From the time we arrived in Israel a week before to Erev RoshHoshana, every person we encountered - from our car rental clerk to restaurant waitstaff to shop personnel  - wished us a shana tovah.  We were reminded how different it is to be in a Jewish country rather than a Jewish community within a Christian country.  For everyone we came in contact with - it was a new year -THE new year.

In Reut, on erev Rosh Hoshana, Hilla and I set the festive tables outside and dressed them with real and ceramic pomegranates (the latter from an Israeli artist whose shop we had visited in Zichron Yakov several days earlier) as symbols of a fruitful year filled with good luck.  As we prepared for our meal I noticed that my Rochester chicken soup had been replaced by brightly colored, fresh Israeli salads and my chicken with salmon.  Our gifilte fish was there, but the pieces laid out in the shape of a fish, complete with the head.  
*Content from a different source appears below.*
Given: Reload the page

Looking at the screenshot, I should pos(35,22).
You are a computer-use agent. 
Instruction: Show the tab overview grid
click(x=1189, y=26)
Hilla's parents arrived, grandfather and grandson donned kippot and walked to shul at 6pm.   Hilla, her mother and I lit Yom Tov candles.  Siblings and extended family from ages 2 to 82 streamed in and by 7:30, everyone was back and the rituals continued.  Kiddush with the single cup passed around from eldest to youngest for each to sip; many brachot highlighting the strength of kol Israel and the demise of it's adversaries - each made real by a delicious food - beans, spinach, fish.  And then the apples and honey, the challah - round and sweet and delicious, lovingly made by Hilla's mother.  There were hugs and kisses and the joyful voices of all the young ones playing in the yard.  Together, friends and family, we shared a delicious meal - and the common hope for a sweet new year.

The next day, Rosh Hoshana, the 4 of us drove past the synagogue on our way to a  hike in the countryside where we found beautiful bell caves and a 300-year old well where we did tashlich.  A taste of sabre fruit carefully removed from a huge cactus rounded out our adventure.

We got home in time to prepare for the second holiday dinner - fresh salads, sweet challah and a huge array of delicious meats which Boaz barbequed outside on the grill.  Again, a meal shared, a sweet year ushered in.  Family and friends together - including not only Josh and me, but a young Rochesterian and his Canadian girlfriend, in Israel for medical school, connecting with a loving family across the ocean.  

Lives intertwined, rituals comfortingly similar yet interestingly different - the people Israel - we, the Jews of the 21st century.